### WHAT THIS TASK INVOLVES
Copy out the listing that follows in its entirety, keeping it exactly the same.

*** SOURCE MATERIAL ***

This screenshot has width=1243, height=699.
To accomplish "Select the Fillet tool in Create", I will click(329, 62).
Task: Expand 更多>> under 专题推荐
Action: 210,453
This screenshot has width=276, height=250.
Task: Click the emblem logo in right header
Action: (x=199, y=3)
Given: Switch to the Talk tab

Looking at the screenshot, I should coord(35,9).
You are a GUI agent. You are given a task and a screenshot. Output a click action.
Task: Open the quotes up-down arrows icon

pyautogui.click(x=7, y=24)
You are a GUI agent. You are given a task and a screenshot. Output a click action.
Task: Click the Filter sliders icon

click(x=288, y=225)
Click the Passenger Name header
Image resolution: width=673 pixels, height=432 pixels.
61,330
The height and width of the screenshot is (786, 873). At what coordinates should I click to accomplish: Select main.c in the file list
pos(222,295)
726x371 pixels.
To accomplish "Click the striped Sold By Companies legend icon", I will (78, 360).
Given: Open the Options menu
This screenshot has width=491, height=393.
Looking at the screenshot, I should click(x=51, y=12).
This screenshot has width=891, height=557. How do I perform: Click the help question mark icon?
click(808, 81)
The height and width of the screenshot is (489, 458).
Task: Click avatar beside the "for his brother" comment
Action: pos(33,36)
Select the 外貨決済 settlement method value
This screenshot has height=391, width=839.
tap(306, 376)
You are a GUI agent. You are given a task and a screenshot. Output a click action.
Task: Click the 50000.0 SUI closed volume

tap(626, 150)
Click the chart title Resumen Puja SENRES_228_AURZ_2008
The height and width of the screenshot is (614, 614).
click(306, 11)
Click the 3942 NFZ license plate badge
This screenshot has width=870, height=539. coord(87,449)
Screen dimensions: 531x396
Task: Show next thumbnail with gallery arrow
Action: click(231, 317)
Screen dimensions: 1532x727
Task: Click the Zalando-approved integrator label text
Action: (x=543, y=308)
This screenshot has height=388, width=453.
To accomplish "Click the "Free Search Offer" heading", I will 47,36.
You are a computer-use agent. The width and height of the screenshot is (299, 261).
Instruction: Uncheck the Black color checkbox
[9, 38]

*** End of SOURCE MATERIAL ***

### RESPONSE BELOW
This screenshot has width=1243, height=699.
To accomplish "Select the Fillet tool in Create", I will click(329, 62).
Task: Expand 更多>> under 专题推荐
Action: 210,453
This screenshot has width=276, height=250.
Task: Click the emblem logo in right header
Action: (x=199, y=3)
Given: Switch to the Talk tab

Looking at the screenshot, I should coord(35,9).
You are a GUI agent. You are given a task and a screenshot. Output a click action.
Task: Open the quotes up-down arrows icon

pyautogui.click(x=7, y=24)
You are a GUI agent. You are given a task and a screenshot. Output a click action.
Task: Click the Filter sliders icon

click(x=288, y=225)
Click the Passenger Name header
Image resolution: width=673 pixels, height=432 pixels.
61,330
The height and width of the screenshot is (786, 873). At what coordinates should I click to accomplish: Select main.c in the file list
pos(222,295)
726x371 pixels.
To accomplish "Click the striped Sold By Companies legend icon", I will (78, 360).
Given: Open the Options menu
This screenshot has width=491, height=393.
Looking at the screenshot, I should click(x=51, y=12).
This screenshot has width=891, height=557. How do I perform: Click the help question mark icon?
click(808, 81)
The height and width of the screenshot is (489, 458).
Task: Click avatar beside the "for his brother" comment
Action: pos(33,36)
Select the 外貨決済 settlement method value
This screenshot has height=391, width=839.
tap(306, 376)
You are a GUI agent. You are given a task and a screenshot. Output a click action.
Task: Click the 50000.0 SUI closed volume

tap(626, 150)
Click the chart title Resumen Puja SENRES_228_AURZ_2008
The height and width of the screenshot is (614, 614).
click(306, 11)
Click the 3942 NFZ license plate badge
This screenshot has width=870, height=539. coord(87,449)
Screen dimensions: 531x396
Task: Show next thumbnail with gallery arrow
Action: click(231, 317)
Screen dimensions: 1532x727
Task: Click the Zalando-approved integrator label text
Action: (x=543, y=308)
This screenshot has height=388, width=453.
To accomplish "Click the "Free Search Offer" heading", I will 47,36.
You are a computer-use agent. The width and height of the screenshot is (299, 261).
Instruction: Uncheck the Black color checkbox
[9, 38]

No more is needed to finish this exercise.